Lucie Silvas is a singer-songwriter from London, England, now living in Nashville with her husband, Brothers Osborne member John Osborne. On Saturday (May 30), Silvas attended Nashville's protest following the death of George Floyd, a black man from Minneapolis, Minn., who died at the hands of a white police officer.

"I’m proud to stand among you. Silence does nothing," Silvas wrote on Twitter that afternoon, sharing photos from her time at the protest. Below, in her own words, she offers a further reflection on her own white privilege and how she can continue to be an ally in the fight against racism.

It’s very hard to find and express words to describe my feelings right now. One thing I do know for sure is that my heart is broken.

I feel that, even now, in words alone, I come up short. How can I even express how I feel about the inequality and disregard the black community of America has found to be the norm for decades upon decades? From basic social and economic inequality to sickening brutality, how does any human being get treated unequally to another? I’ll never understand it.
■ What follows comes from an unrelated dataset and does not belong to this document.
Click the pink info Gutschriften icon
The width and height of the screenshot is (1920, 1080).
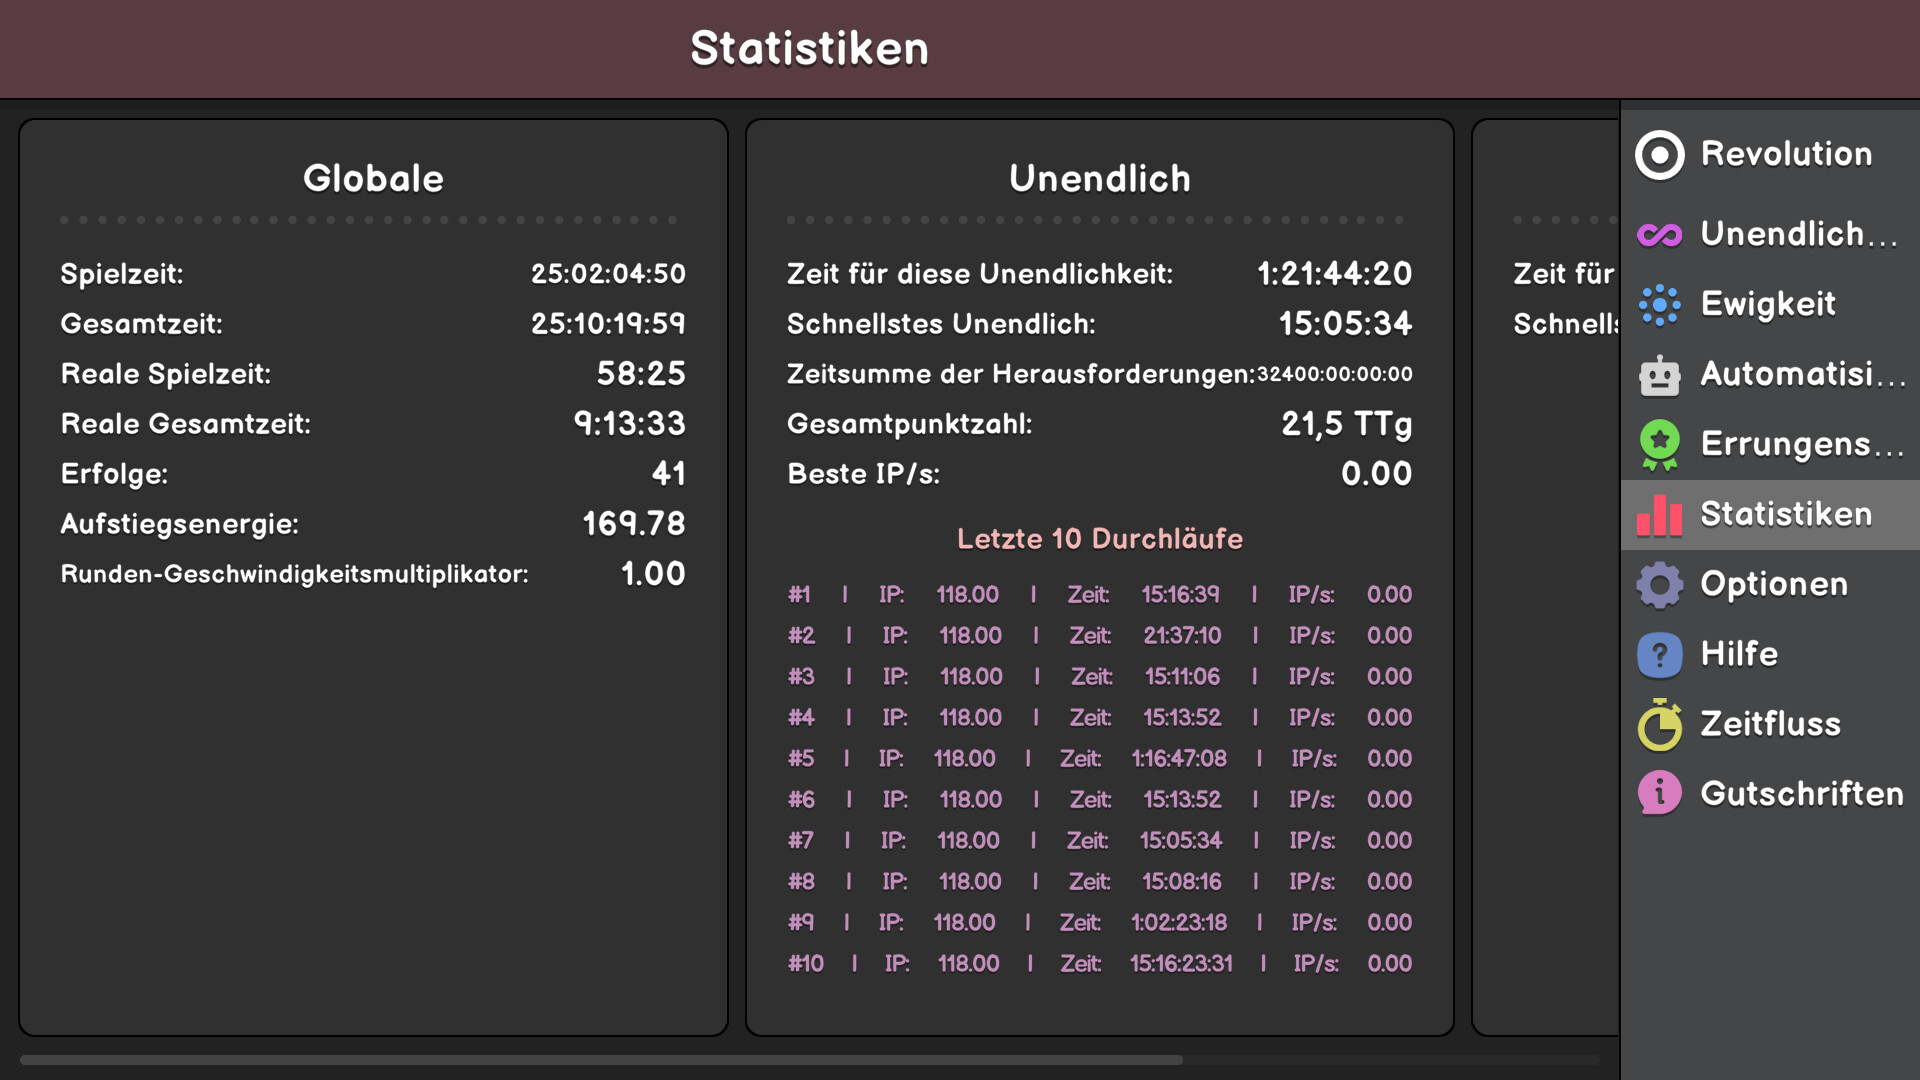point(1659,794)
I grew up in the suburbs of Greater London, never feeling the dangers that so many people have to grow up with. I am one of the lucky and the privileged. I felt safe in the world, just assuming I had the same chances as everyone else in the world.
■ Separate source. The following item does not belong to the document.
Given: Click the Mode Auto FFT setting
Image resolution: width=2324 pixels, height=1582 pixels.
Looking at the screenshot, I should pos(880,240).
Imagine, without doing a single thing, that you have less opportunity due to the color of your skin. Its painfully wrong and baffling.
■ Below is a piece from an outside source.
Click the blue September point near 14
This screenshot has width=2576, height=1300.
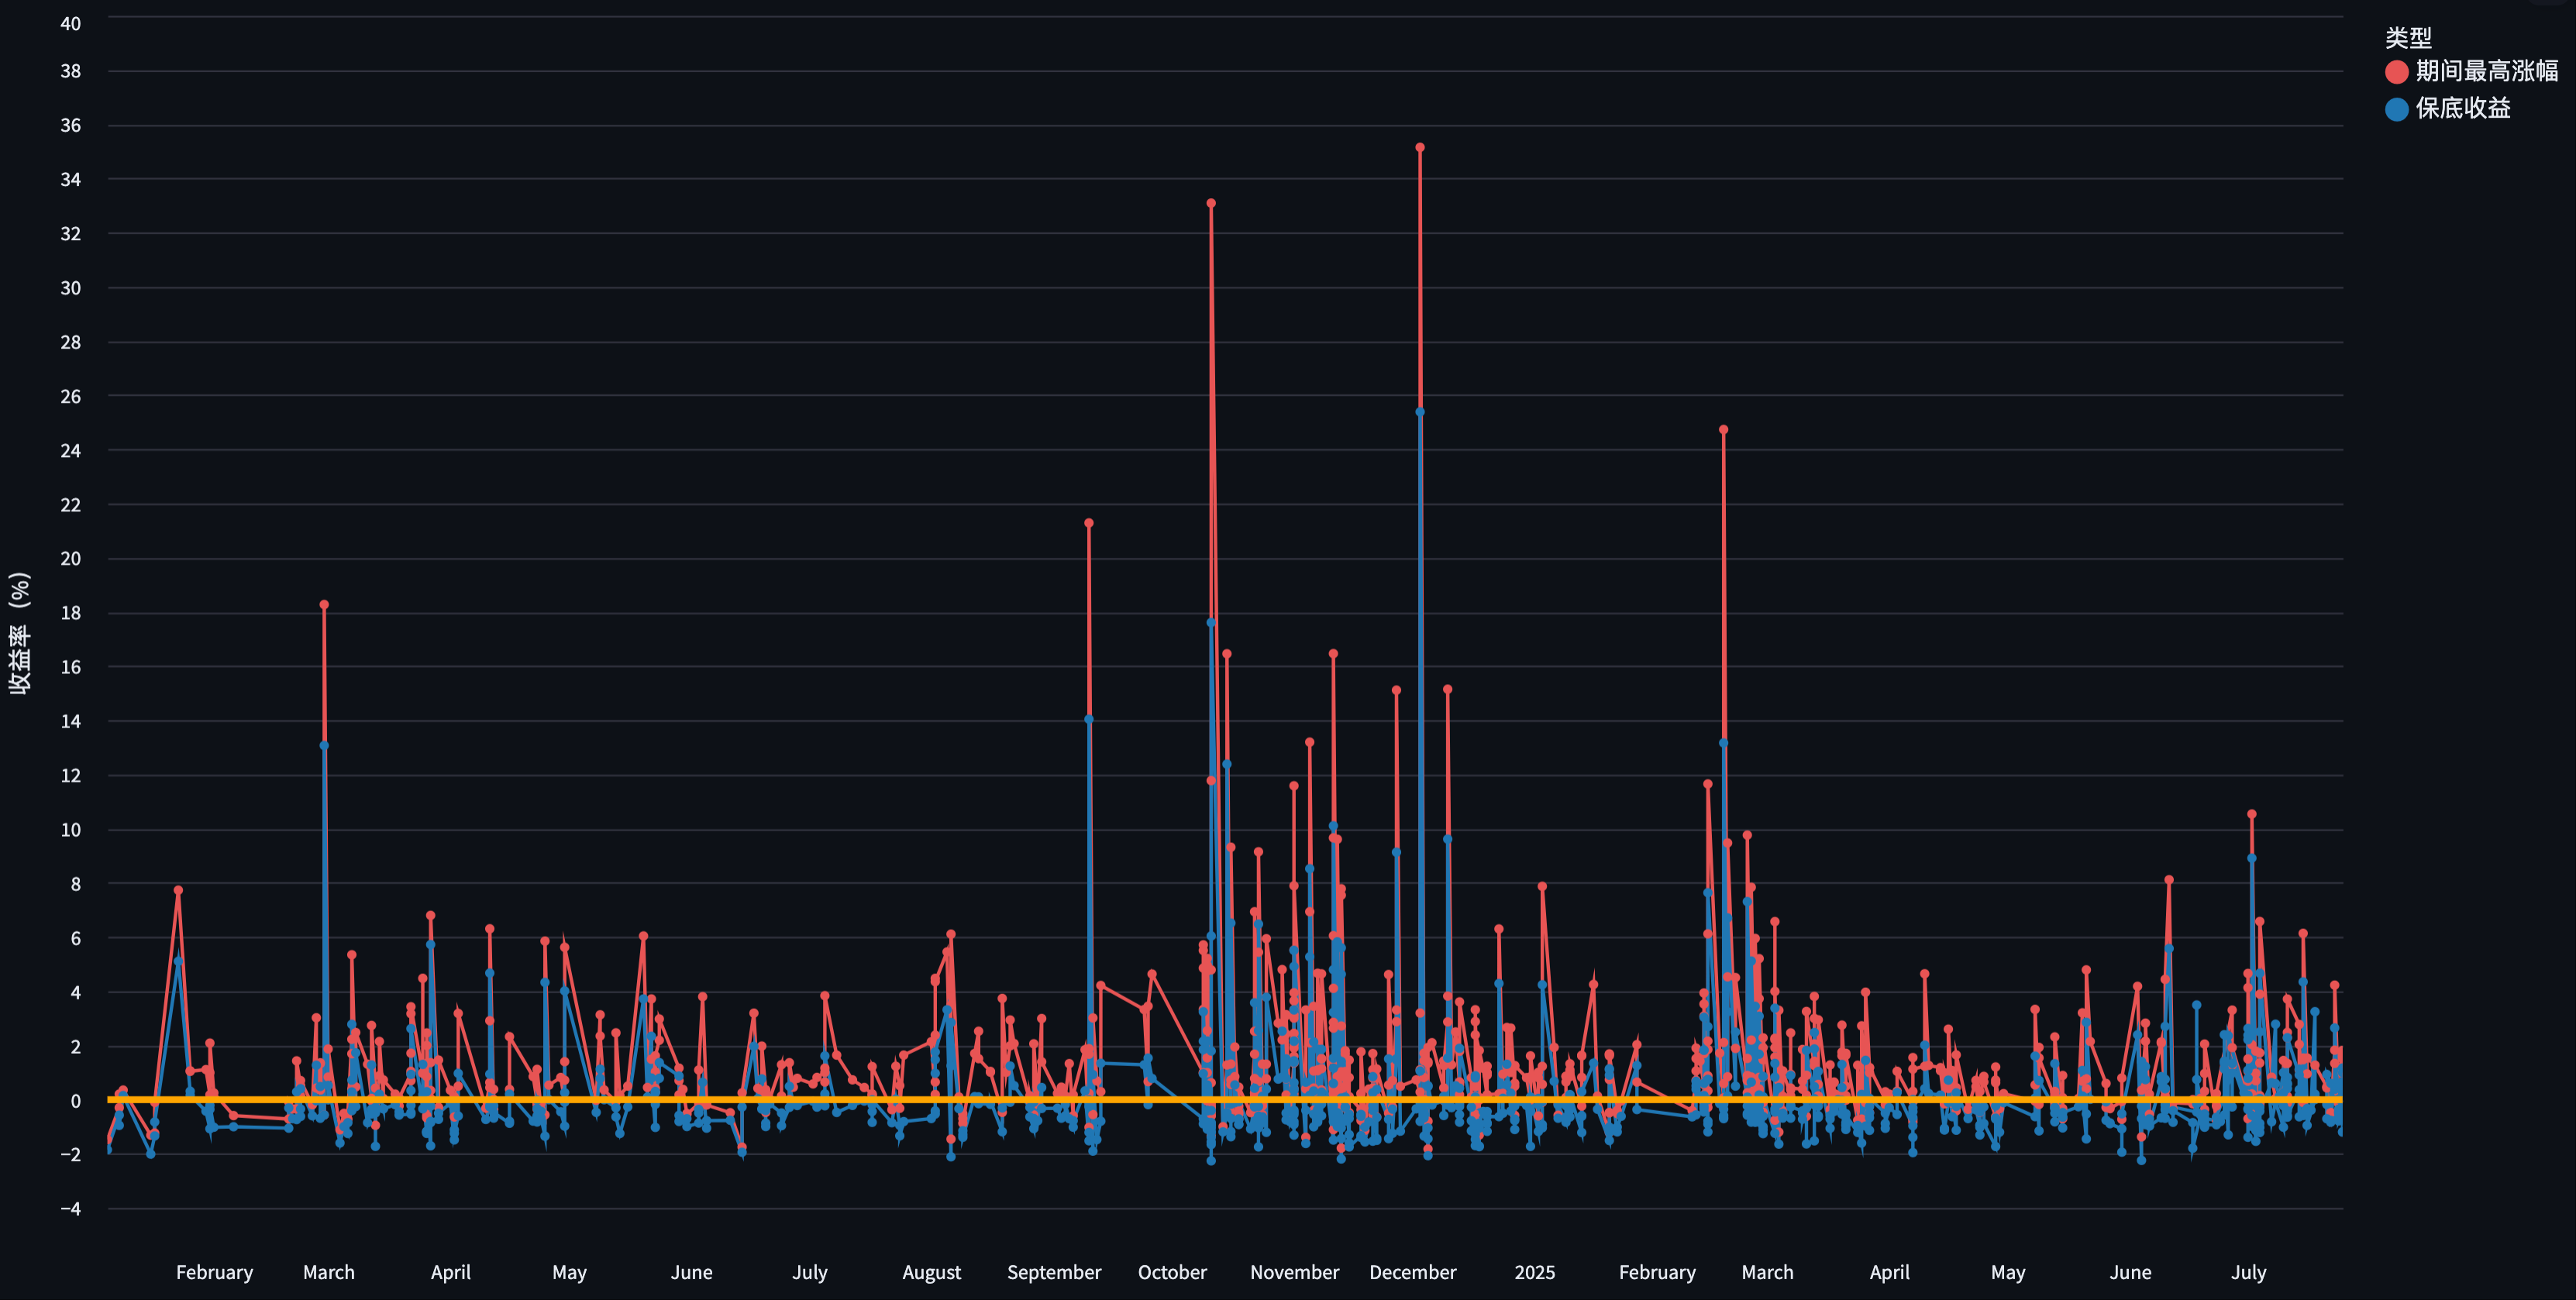(x=1089, y=719)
My dad is Jewish and my mum was born to a Protestant family. They brought my sisters and me up to be strong-minded, look for our own paths in life, and decide for ourselves what we want to believe, but tried their utmost to equip us, at the very least, with knowledge.

To feel “safe” is something we take for granted. We don't know what it feels like to not have that: growing up in secure homes and families, and with equal opportunities.

I come from a multicultural country, where we have experienced many of our own forms of inequality, oppression and injustice. Every country has their own unique struggles. But honestly, for me personally, I’ve never witnessed or lived through anything like what's been and is happening here in the States. The people that have the most power in this country must stand up for and react swiftly to what happened to George Floyd and countless others (too many to list).

I’m outraged by the brutality and complete lack of regard and respect for human life. It’s shocking beyond belief, and the whole world is responding. I'm waking up in the mornings feeling small, ashamed and uneducated about the extent of the suffering of my fellow humans: the suffering, the pain, the loss, the humiliation -- please make it stop.

We call ourselves civilised? We judge other others as if we are the ones getting it right? We’re not.

I'm calling to be better educated, to be taught how I can be of real use. How I can understand better. How I can not only just express my outrage and heartbreak but take action. How I can fight for other causes as though they're my own experiences, even if I can never attest to them in the same way.

Show me how. I’m listening, and I’m with you.

I can't bear to see this pain and suffering, but I have never, and will never, turn away. I will open my eyes to what's going on every day and do my part in changing it, however small it might feel to me.

We have to use our voices, because without them, we are nothing. I want to look at myself in the mirror and say I stood up for people who needed it, and go to bed at night knowing I'm trying my hardest to make the world a place I could be proud to bring a child into. This isn't it.

Right up to the highest people in power: Enough is enough. I want to see history written differently from 2020 on.

I'm standing with you, fighting with you, now and with every breath I have, always.